I can’t believe I did it! If you read my last post, then you know what I’m talking about. I promised myself I would not run away or push my experience back down and I kept my promise. It took a whole 48 hours for the transformation to take place, but it did! I awoke this morning with a message of positivity and felt released, refreshed, and uplifted.
My journey really started to get interesting about four years ago. I had started receiving acupuncture and was taking some herbs that were cleansing my liver. My husband and I went to a music festival where we were camping the whole time and it was very hot. For those of you who don’t know, heat works the liver which is where we hold our emotions. So, I’m on a cleanse, in a very hot place, so my liver is getting a one-two punch. Then, I get a cold on top of it! As you can imagine, I’m not having a great time. I make it through the festival and we are on our way home. Back then, I would still cry anytime we would head back to LA, because my sensitive self just couldn’t handle relentless Los Angeles. We were driving alongside a river and I tell my husband to pull over and let me out. I lose my s**t. Literally, go crazy. I tell him to go on and leave me here. That I plan on sitting by the river until the good Lord takes me because nothing is real and none of it matters anyway and blah, blah, blah. He’s just sitting in the truck being his cool, calm, collected self. There’s a reason I married him. Not sure why he married me though, lol. I go and sit down and am fighting sanity. I’m walking the line and about thirty or forty minutes later, I get back in the truck and go to crazy LA.

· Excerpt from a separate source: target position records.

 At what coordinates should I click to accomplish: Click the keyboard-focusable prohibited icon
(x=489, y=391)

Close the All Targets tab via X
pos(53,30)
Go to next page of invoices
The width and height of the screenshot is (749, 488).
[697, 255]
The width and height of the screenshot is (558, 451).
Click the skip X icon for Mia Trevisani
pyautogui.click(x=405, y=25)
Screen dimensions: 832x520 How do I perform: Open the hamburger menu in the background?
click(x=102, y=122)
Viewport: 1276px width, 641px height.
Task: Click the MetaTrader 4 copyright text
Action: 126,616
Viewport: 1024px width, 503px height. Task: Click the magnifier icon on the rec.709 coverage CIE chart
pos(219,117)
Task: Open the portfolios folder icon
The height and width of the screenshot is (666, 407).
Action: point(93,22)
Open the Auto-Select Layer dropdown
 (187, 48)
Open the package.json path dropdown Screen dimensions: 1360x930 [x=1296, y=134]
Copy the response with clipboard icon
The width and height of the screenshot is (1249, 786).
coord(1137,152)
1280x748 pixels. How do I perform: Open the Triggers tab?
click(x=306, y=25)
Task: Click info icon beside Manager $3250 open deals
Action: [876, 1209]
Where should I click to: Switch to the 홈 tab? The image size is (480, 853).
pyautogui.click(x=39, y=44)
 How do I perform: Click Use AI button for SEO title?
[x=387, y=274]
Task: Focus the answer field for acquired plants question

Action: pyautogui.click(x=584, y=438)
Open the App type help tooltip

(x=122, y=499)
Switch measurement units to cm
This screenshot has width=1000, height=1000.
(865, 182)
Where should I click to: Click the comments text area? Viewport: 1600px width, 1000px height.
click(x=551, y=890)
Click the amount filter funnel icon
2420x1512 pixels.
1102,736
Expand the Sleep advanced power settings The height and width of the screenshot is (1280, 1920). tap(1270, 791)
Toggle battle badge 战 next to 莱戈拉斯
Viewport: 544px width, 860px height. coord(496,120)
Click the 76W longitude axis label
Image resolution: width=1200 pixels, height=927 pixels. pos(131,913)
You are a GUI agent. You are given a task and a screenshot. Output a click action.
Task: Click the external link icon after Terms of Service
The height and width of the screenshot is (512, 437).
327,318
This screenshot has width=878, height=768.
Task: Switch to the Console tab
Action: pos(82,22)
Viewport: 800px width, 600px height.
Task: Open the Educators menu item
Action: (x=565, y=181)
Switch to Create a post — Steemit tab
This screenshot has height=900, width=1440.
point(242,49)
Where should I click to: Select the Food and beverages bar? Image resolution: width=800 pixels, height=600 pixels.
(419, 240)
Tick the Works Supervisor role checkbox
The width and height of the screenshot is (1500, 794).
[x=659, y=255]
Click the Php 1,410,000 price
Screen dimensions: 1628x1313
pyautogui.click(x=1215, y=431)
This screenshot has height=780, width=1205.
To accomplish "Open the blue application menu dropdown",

I attempt to go to work the next day and make it through a shift or two, but am still living with the realization that nothing is real and therefore, nothing matters. My bottom has dropped out. It was my first experience of seeing things for how they really are and I have been struggling with that knowledge ever since. When you see this for the first time, there really isn’t anywhere for you to stand. You have no foundation. My foundation was always my belief in God and “knowing” what God is. Well, another experience happened around the same time that pulled that rug out from under me as well. I will save that story for another time, but because of this other experience, I now had no definition of God either. I lost the rest of me. The line between sanity and insanity became even thinner and so I did the only thing I could do. I was about to call 911 to come and pick me up and take me to a hospital when I called my friend who I knew was a budding healer and knew a thing or two about what I was going through. She was elated when I told her what was going on. She said she remembered going through the same thing and that she was so happy for me because of what it meant and that I would understand one day, etc. She only had good things to say and she preceded to give me a healing session. The first thing we did was to get me cleaned up, energetically. She showed me how to take a “proper” shower, which is a process of literally scrubbing behind the ears and everywhere in-between and visually imagining all the gunk going down the drain. Once I was “clean”, I knew what I had to do. She was with me as I called work and told them that I would not be coming in and that it was an emergency and my emergency might be over in a week or two. This was possibly the first time ever in my life where I truly honored myself. We went and sat down in the dining room under the most amazing raw cut crystal chandelier I have ever seen and she preceded to give me a healing session. By the end of it, I felt like I had leveled out. I was drained and exhausted, but sane. She then gave me the name of a healer who I began seeing and between the two of them and God’s Grace, I began to function again.
In the past four years, I remained sane by Faith. I resigned needing to know. I had Faith that it was all for a reason and that if I never got back that feeling of intimacy with God again, it was okay. God knows better than I do and also knows my desire to have knowledge of God. I have been living with the experience that nothing is real for a long time and it is difficult to go on that way. I have continued to Surrender and do God’s work all the while. Only now, on this morning, has it all come together and become somewhat clear. Having nowhere to stand allows for true creativity. This is where the playfulness of life lives. We know we create our own reality by the choices we make everyday, but never has it been so exciting. To be given the opportunity to play with God and see what we can come up with. What can we co-create? There is no limit. I was feeling limited by not knowing where to stand, when the truth is, from that place, we are limitless!!! That is all I have for right now.